Top of Material shown
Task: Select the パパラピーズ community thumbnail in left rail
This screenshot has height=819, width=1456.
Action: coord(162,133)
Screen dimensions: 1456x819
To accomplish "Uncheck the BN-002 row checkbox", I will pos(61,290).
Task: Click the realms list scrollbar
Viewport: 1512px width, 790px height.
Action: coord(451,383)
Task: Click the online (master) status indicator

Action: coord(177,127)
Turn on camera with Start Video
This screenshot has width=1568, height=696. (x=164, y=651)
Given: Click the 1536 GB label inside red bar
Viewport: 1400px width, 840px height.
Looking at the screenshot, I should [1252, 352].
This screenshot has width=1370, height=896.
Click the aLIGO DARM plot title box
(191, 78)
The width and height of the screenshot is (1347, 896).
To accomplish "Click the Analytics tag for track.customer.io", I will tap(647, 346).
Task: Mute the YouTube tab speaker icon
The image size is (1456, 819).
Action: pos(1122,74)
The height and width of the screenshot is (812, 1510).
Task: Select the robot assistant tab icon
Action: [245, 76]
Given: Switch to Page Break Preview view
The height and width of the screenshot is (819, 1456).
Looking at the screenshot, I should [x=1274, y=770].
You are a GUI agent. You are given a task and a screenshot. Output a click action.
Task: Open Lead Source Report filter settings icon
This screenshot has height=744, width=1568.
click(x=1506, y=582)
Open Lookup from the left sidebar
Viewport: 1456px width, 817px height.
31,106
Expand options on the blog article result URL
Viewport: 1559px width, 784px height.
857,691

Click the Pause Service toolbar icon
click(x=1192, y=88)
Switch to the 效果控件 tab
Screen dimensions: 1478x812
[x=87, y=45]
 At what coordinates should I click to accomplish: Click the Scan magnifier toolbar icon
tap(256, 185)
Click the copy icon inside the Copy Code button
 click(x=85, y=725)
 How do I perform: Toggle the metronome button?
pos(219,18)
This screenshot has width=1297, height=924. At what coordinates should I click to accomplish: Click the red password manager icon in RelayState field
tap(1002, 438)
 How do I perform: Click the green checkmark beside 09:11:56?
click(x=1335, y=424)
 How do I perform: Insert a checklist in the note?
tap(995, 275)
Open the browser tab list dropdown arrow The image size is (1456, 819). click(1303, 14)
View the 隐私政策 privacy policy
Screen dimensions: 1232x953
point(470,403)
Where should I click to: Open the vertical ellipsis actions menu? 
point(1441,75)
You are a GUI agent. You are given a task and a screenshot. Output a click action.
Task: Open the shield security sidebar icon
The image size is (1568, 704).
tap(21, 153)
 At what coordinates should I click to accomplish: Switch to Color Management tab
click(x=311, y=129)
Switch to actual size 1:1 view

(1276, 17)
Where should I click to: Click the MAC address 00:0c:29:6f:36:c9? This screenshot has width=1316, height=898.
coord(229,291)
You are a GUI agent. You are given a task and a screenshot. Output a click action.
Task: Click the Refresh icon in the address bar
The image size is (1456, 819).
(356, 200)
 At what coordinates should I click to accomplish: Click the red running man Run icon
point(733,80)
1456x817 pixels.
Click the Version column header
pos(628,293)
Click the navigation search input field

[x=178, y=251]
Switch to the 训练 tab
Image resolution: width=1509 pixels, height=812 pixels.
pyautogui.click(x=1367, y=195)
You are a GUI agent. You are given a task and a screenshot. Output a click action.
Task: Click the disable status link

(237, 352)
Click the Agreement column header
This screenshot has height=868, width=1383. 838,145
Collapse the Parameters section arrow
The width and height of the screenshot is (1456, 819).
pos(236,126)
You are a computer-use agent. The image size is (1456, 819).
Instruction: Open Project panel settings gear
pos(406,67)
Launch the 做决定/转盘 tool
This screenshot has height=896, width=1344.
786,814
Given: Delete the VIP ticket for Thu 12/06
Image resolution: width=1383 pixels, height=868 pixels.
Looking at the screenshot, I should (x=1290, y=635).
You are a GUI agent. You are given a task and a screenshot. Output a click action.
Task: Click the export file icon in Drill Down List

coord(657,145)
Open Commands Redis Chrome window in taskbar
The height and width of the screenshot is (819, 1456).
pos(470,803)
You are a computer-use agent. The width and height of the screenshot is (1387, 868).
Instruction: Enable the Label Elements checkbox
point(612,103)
Bottom of Material shown
● Exercise objective: What lines in the listing above hold the string "computer"? List them.

● Your solution:
You are a computer-use agent. The image size is (1456, 819).
You are a computer-use agent. The width and height of the screenshot is (1387, 868).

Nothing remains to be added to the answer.